There have also been concerns that the availability of PEPSE will reduce commitment to primary prevention strategies (the use of condoms) and consequently result in more frequent high-risk behaviour.

It is essential that emergency physicians perform a risk versus benefit analysis for every individual presenting following an exposure and the decision to initiate PEP is made on a case-by-case basis.
This should consider both the risk of transmission according to exposure and the risk of the source being HIV-positive as well as the viral load in the source if known (this is clearly difficult to ascertain in most of the ED cases).

The writing committee recommends that PEPSE is indicated when the estimated transmission risk is 1 in 1000 or greater.
The same committee also feels that when the exposure is classified as ‘consider’, PEPSE should only be prescribed if there are additional factors that may increase the likelihood of transmission, i.e. following sexual assault, in the presence of an STI (i.e. where the source is known to have an STI or the exposed individual has symptoms or signs suggesting an STI) or where the source is suspected to have acute HIV infection.

Given that, for optimal efficacy, PEPSE should be commenced as soon as possible after exposure, 24-hour access has now been made be available nationwide in the UK.

Emergency physicians therefore assume significant responsibility for provision of PEPSE, with the need for support and training from areas of local expertise.

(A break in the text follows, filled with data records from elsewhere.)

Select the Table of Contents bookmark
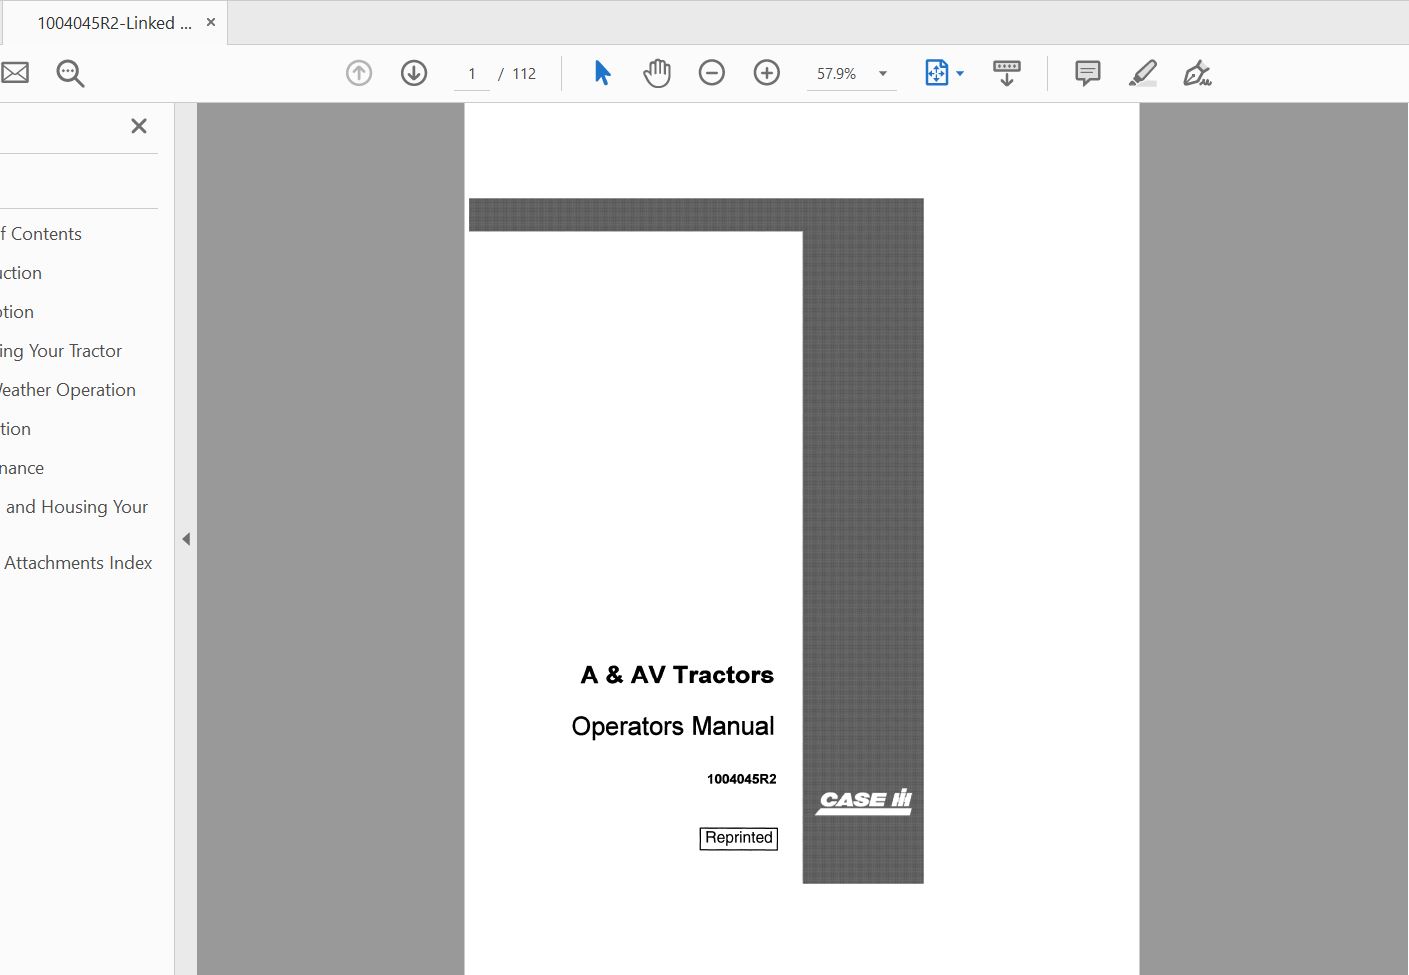 click(x=42, y=233)
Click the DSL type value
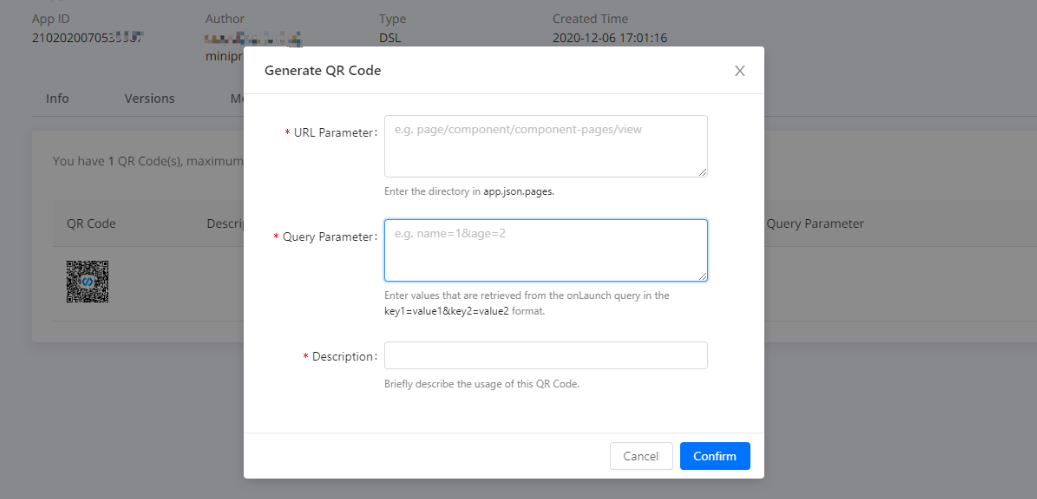Screen dimensions: 1037x499 (x=390, y=38)
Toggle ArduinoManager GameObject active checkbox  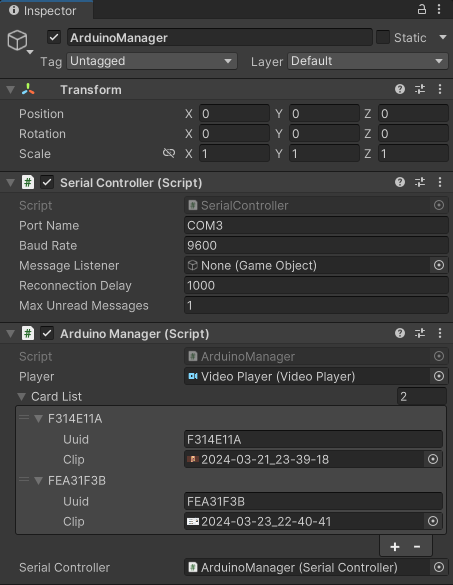[54, 37]
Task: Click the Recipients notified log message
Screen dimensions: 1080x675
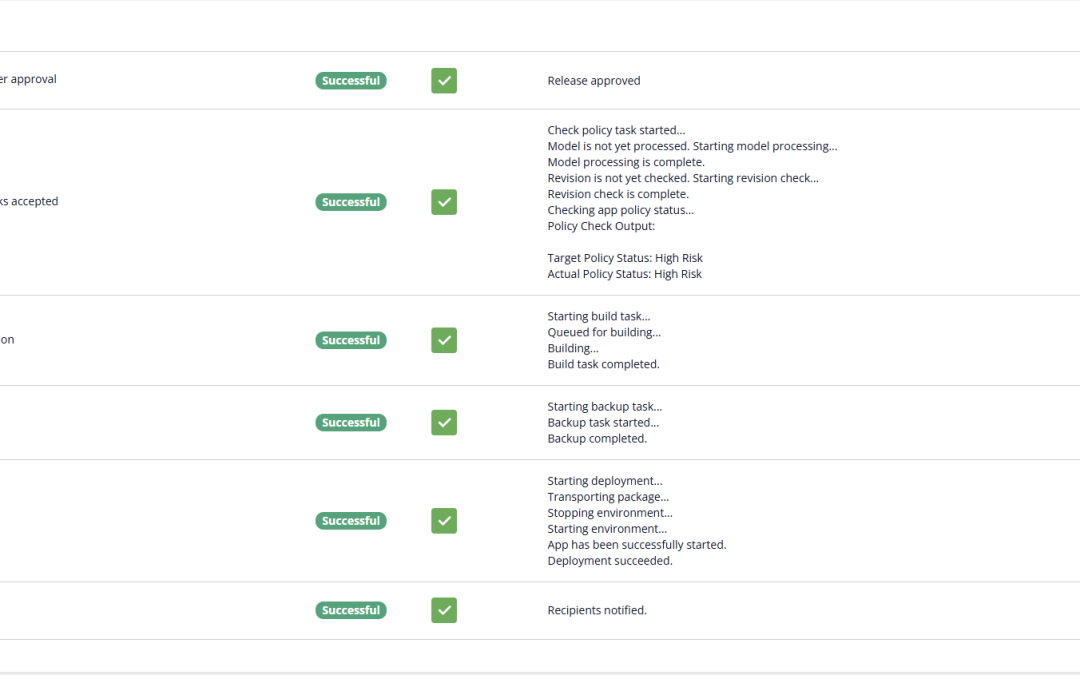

It is recommended that individuals presenting for PEPSE should be referred and seen as early as possible by a clinician or team experienced in the management of PEPSE and with expertise in HIV testing and transmission – whether or not PEPSE is offered or accepted.

Take home message:
1. familiarise yourself with your national/local protocol for PEPSE (it is not difficult with 24h internet access)
2. know your local HIV prevalence (get yourself bleeped out of the consult room by your nurse and google it)
3. a systematic and professional approach in the often sensitive details of sexual practice is essential (who knows, you might come across something you could put into practice at home with your partner!)
4. ask for specialist help if in any doubt (pick up that phone and call a friend!)